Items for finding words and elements
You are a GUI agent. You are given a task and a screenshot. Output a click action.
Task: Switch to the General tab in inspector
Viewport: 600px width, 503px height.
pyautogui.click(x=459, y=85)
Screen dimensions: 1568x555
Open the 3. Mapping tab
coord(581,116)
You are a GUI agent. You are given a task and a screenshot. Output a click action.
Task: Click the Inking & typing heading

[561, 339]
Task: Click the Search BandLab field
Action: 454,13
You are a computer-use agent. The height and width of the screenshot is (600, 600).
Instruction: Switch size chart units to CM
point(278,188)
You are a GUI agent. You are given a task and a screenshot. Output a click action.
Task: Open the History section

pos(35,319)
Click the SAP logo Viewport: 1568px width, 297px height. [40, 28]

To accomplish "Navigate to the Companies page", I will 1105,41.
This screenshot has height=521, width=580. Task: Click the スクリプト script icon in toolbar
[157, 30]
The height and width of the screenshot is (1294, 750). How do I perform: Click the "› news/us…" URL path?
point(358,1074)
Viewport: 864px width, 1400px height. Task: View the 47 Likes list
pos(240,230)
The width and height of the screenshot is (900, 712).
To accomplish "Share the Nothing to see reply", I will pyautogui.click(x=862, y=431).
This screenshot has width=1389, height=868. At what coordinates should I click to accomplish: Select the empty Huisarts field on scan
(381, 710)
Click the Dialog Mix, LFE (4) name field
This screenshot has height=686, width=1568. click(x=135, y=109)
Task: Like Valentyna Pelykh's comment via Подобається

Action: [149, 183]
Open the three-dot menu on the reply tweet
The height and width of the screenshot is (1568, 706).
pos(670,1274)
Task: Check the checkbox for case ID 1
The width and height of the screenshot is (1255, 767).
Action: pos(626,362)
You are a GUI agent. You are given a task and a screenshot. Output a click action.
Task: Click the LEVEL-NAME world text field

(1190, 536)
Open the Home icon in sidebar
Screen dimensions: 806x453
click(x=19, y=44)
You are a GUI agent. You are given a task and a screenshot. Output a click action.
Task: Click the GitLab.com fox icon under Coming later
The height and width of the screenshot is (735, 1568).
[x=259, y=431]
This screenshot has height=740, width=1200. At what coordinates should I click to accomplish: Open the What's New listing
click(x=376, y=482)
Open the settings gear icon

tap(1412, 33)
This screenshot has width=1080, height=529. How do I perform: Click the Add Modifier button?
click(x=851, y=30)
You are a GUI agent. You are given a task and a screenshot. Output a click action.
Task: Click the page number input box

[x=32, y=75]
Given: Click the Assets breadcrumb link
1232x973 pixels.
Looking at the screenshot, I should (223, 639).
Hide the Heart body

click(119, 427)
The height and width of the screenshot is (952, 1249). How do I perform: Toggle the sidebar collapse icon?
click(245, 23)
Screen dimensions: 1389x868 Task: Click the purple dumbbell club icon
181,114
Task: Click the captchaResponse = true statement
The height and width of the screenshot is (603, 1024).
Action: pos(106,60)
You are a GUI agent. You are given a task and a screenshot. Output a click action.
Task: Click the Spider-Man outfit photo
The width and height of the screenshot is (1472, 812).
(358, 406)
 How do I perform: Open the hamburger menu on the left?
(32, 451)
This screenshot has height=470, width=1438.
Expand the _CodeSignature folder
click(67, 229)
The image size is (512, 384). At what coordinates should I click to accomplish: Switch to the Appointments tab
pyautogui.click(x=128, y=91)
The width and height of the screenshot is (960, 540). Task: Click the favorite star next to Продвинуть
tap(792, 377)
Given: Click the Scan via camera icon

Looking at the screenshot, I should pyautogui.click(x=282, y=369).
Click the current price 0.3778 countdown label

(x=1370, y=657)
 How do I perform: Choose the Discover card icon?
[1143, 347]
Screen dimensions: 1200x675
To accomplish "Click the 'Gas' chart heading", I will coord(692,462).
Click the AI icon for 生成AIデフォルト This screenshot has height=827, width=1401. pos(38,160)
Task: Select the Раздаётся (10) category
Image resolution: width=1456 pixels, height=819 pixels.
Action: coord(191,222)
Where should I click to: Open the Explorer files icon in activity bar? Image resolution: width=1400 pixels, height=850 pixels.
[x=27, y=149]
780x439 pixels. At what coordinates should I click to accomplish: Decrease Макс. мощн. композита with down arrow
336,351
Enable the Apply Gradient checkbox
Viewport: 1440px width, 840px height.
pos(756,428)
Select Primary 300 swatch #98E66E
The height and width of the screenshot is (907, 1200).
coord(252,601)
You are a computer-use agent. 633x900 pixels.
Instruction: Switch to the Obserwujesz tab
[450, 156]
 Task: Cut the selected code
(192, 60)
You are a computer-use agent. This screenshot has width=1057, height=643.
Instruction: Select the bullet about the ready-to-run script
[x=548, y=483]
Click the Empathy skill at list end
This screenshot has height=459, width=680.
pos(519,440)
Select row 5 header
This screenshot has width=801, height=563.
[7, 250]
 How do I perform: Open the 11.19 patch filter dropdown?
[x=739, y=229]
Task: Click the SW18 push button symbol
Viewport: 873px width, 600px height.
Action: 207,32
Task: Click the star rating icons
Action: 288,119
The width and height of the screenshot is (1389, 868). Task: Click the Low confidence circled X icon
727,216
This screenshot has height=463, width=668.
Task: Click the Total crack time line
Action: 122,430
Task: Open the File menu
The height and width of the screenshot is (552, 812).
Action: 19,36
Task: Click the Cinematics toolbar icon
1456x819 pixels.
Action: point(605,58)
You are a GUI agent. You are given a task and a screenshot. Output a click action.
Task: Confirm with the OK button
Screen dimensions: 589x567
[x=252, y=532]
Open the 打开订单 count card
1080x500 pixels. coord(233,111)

__The exercise__
Rewrite the items above, replacing "GUI agent" with "screen agent" everywhere it occurs and leaving everything else unchanged.

__Output of the task__
You are a screen agent. You are given a task and a screenshot. Output a click action.
Task: Switch to the General tab in inspector
Viewport: 600px width, 503px height.
pyautogui.click(x=459, y=85)
Screen dimensions: 1568x555
Open the 3. Mapping tab
coord(581,116)
You are a screen agent. You are given a task and a screenshot. Output a click action.
Task: Click the Inking & typing heading

[561, 339]
Task: Click the Search BandLab field
Action: 454,13
You are a computer-use agent. The height and width of the screenshot is (600, 600).
Instruction: Switch size chart units to CM
point(278,188)
You are a screen agent. You are given a task and a screenshot. Output a click action.
Task: Open the History section

pos(35,319)
Click the SAP logo Viewport: 1568px width, 297px height. [40, 28]

To accomplish "Navigate to the Companies page", I will 1105,41.
This screenshot has height=521, width=580. Task: Click the スクリプト script icon in toolbar
[157, 30]
The height and width of the screenshot is (1294, 750). How do I perform: Click the "› news/us…" URL path?
point(358,1074)
Viewport: 864px width, 1400px height. Task: View the 47 Likes list
pos(240,230)
The width and height of the screenshot is (900, 712).
To accomplish "Share the Nothing to see reply", I will pyautogui.click(x=862, y=431).
This screenshot has width=1389, height=868. At what coordinates should I click to accomplish: Select the empty Huisarts field on scan
(381, 710)
Click the Dialog Mix, LFE (4) name field
This screenshot has height=686, width=1568. click(x=135, y=109)
Task: Like Valentyna Pelykh's comment via Подобається

Action: [149, 183]
Open the three-dot menu on the reply tweet
The height and width of the screenshot is (1568, 706).
pos(670,1274)
Task: Check the checkbox for case ID 1
The width and height of the screenshot is (1255, 767).
Action: pos(626,362)
You are a screen agent. You are given a task and a screenshot. Output a click action.
Task: Click the LEVEL-NAME world text field

(1190, 536)
Open the Home icon in sidebar
Screen dimensions: 806x453
click(x=19, y=44)
You are a screen agent. You are given a task and a screenshot. Output a click action.
Task: Click the GitLab.com fox icon under Coming later
The height and width of the screenshot is (735, 1568).
[x=259, y=431]
This screenshot has height=740, width=1200. At what coordinates should I click to accomplish: Open the What's New listing
click(x=376, y=482)
Open the settings gear icon

tap(1412, 33)
This screenshot has width=1080, height=529. How do I perform: Click the Add Modifier button?
click(x=851, y=30)
You are a screen agent. You are given a task and a screenshot. Output a click action.
Task: Click the page number input box

[x=32, y=75]
Given: Click the Assets breadcrumb link
1232x973 pixels.
Looking at the screenshot, I should (223, 639).
Hide the Heart body

click(119, 427)
The height and width of the screenshot is (952, 1249). How do I perform: Toggle the sidebar collapse icon?
click(245, 23)
Screen dimensions: 1389x868 Task: Click the purple dumbbell club icon
181,114
Task: Click the captchaResponse = true statement
The height and width of the screenshot is (603, 1024).
Action: pos(106,60)
You are a screen agent. You are given a task and a screenshot. Output a click action.
Task: Click the Spider-Man outfit photo
The width and height of the screenshot is (1472, 812).
(358, 406)
 How do I perform: Open the hamburger menu on the left?
(32, 451)
This screenshot has height=470, width=1438.
Expand the _CodeSignature folder
click(67, 229)
The image size is (512, 384). At what coordinates should I click to accomplish: Switch to the Appointments tab
pyautogui.click(x=128, y=91)
The width and height of the screenshot is (960, 540). Task: Click the favorite star next to Продвинуть
tap(792, 377)
Given: Click the Scan via camera icon

Looking at the screenshot, I should pyautogui.click(x=282, y=369).
Click the current price 0.3778 countdown label

(x=1370, y=657)
 How do I perform: Choose the Discover card icon?
[1143, 347]
Screen dimensions: 1200x675
To accomplish "Click the 'Gas' chart heading", I will coord(692,462).
Click the AI icon for 生成AIデフォルト This screenshot has height=827, width=1401. pos(38,160)
Task: Select the Раздаётся (10) category
Image resolution: width=1456 pixels, height=819 pixels.
Action: coord(191,222)
Where should I click to: Open the Explorer files icon in activity bar? Image resolution: width=1400 pixels, height=850 pixels.
[x=27, y=149]
780x439 pixels. At what coordinates should I click to accomplish: Decrease Макс. мощн. композита with down arrow
336,351
Enable the Apply Gradient checkbox
Viewport: 1440px width, 840px height.
pos(756,428)
Select Primary 300 swatch #98E66E
The height and width of the screenshot is (907, 1200).
coord(252,601)
You are a computer-use agent. 633x900 pixels.
Instruction: Switch to the Obserwujesz tab
[450, 156]
 Task: Cut the selected code
(192, 60)
You are a computer-use agent. This screenshot has width=1057, height=643.
Instruction: Select the bullet about the ready-to-run script
[x=548, y=483]
Click the Empathy skill at list end
This screenshot has height=459, width=680.
pos(519,440)
Select row 5 header
This screenshot has width=801, height=563.
[7, 250]
 How do I perform: Open the 11.19 patch filter dropdown?
[x=739, y=229]
Task: Click the SW18 push button symbol
Viewport: 873px width, 600px height.
Action: 207,32
Task: Click the star rating icons
Action: 288,119
The width and height of the screenshot is (1389, 868). Task: Click the Low confidence circled X icon
727,216
This screenshot has height=463, width=668.
Task: Click the Total crack time line
Action: 122,430
Task: Open the File menu
The height and width of the screenshot is (552, 812).
Action: 19,36
Task: Click the Cinematics toolbar icon
1456x819 pixels.
Action: point(605,58)
You are a screen agent. You are given a task and a screenshot. Output a click action.
Task: Confirm with the OK button
Screen dimensions: 589x567
[x=252, y=532]
Open the 打开订单 count card
1080x500 pixels. coord(233,111)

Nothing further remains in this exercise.